When I reassembled, I had "garden hose" leaks everywhere so I started over. I followed most of the steps listed above, including pipe dope on all exterior threads of the strainer assembly, and plumbers putty under the flange. Silicone caulked around all outside joints including a joint that you could turn round and round that leaked, no more leaks. Looks like crap but works great. Compared it to the rest of the strainers in the house - all were covered in silicone when the house was built in 04 so I don't feel too bad.

One thing I was unsure about was how tight to turn the drain nut? Manual said do not crack sink, which wasn't helpful.


----------



## al's sewer (Apr 7, 2009)

I agree with dragon use the plumbers putty if you can.


----------



## n0c7 (May 15, 2008)

al's sewer said:


> I agree with dragon use the plumbers putty if you can.
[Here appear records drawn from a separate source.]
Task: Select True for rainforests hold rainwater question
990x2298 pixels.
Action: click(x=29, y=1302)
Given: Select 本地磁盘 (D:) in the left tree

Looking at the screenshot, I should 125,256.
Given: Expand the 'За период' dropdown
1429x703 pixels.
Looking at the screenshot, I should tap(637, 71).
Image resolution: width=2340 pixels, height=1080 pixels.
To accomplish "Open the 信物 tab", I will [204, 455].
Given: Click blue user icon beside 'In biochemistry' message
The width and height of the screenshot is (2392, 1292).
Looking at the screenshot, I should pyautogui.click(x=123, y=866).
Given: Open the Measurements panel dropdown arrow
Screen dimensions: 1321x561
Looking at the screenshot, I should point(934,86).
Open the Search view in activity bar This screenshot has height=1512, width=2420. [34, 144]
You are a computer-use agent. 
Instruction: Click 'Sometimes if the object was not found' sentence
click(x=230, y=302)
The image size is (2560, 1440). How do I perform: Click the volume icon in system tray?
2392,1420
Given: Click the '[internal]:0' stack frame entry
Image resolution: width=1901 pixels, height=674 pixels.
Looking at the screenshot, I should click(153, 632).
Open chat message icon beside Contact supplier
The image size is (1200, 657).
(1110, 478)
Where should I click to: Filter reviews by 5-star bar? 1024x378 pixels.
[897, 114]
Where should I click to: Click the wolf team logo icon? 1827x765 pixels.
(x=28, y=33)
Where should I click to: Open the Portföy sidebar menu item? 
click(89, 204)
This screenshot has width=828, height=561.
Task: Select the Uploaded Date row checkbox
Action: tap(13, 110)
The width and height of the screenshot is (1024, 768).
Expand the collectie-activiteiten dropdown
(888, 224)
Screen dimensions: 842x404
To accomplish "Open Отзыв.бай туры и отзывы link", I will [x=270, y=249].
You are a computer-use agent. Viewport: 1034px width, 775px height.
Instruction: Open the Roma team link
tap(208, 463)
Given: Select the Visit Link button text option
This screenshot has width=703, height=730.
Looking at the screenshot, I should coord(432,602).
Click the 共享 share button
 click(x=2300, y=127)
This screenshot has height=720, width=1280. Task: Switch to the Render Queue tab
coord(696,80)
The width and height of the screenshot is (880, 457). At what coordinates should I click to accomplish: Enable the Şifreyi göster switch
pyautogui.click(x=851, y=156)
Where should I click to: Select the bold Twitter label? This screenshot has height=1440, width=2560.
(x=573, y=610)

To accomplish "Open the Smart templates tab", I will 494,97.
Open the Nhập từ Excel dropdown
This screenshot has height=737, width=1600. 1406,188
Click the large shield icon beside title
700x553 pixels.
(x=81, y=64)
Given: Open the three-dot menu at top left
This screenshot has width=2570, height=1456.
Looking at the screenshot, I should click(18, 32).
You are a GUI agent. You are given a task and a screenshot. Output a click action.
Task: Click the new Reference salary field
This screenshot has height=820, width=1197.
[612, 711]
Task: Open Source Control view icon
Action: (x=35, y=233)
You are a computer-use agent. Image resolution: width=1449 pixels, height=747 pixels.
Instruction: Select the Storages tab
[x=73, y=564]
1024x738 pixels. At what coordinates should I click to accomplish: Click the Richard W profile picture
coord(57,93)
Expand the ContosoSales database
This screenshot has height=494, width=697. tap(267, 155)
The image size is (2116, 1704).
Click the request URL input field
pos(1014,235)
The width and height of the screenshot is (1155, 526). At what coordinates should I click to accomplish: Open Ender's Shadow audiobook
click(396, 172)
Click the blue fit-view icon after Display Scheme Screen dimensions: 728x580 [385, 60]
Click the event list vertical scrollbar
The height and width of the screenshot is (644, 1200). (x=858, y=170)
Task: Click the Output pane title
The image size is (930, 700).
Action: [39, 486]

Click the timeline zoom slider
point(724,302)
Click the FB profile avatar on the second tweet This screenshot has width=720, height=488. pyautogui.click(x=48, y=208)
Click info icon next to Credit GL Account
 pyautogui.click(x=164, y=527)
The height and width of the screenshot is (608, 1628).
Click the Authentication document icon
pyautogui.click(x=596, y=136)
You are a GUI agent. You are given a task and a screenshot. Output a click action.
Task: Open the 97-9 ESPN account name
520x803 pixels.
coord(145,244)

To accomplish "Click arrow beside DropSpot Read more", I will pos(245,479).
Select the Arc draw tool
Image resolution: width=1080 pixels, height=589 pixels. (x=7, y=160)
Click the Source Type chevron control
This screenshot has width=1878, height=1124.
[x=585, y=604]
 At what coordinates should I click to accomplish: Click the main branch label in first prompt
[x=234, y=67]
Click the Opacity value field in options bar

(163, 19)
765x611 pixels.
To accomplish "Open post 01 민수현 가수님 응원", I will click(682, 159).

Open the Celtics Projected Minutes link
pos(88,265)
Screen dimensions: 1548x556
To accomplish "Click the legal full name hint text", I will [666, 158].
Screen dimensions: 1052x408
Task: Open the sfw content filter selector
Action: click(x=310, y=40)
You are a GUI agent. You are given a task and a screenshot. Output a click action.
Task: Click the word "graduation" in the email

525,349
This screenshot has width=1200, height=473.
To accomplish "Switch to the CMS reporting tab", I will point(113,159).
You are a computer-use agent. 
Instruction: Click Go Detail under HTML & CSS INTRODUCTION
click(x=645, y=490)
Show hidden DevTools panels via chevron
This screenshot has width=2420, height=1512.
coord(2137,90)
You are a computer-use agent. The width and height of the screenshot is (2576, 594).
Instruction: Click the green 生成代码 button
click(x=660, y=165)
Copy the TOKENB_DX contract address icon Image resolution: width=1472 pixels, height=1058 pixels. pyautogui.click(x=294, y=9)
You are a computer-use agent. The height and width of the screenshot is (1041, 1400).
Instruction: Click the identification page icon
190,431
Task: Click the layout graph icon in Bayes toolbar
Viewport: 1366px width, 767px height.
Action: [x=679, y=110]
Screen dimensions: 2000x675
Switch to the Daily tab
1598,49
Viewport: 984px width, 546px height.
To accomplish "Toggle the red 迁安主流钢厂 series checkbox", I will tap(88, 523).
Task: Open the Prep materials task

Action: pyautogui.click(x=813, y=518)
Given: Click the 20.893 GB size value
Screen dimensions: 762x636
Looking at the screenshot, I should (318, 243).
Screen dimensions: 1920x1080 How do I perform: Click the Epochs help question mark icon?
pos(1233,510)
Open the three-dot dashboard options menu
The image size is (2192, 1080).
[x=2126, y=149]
I'm not sure how you would use plumber putty anywhere but under the flange. Could you explain, I'm interested to learn new tricks.


----------



## RippySkippy (Feb 9, 2007)

You mention that you have garden hose leaks...where exactly? If the parts are assembled correctly...there's no reason to silicone the heck out everything...it looks bad and when you need to perform maintenance it's just a PITA.


----------



## al's sewer (Apr 7, 2009)

n0c7 said:


> I'm not sure how you would use plumber putty anywhere but under the flange. Could you explain, I'm interested to learn new tricks.


 Use the plumbers putty under the flange of the faucet and the drain use pipe dope everywhere else.


----------



## n0c7 (May 15, 2008)

RippySkippy said:


> You mention that you have garden hose leaks...where exactly? If the parts are assembled correctly...there's no reason to silicone the heck out everything...it looks bad and when you need to perform maintenance it's just a PITA.


After retightening and application of pipe dope the leaks have disappeared.


----------



## n0c7 (May 15, 2008)

al's sewer said:


> Use the plumbers putty under the flange of the faucet and the drain use pipe dope everywhere else.


Thanks. Does pipe dope require any drying time?


----------



## al's sewer (Apr 7, 2009)

n0c7 said:


> Thanks. Does pipe dope require any drying time?


 no dope it and use it.


----------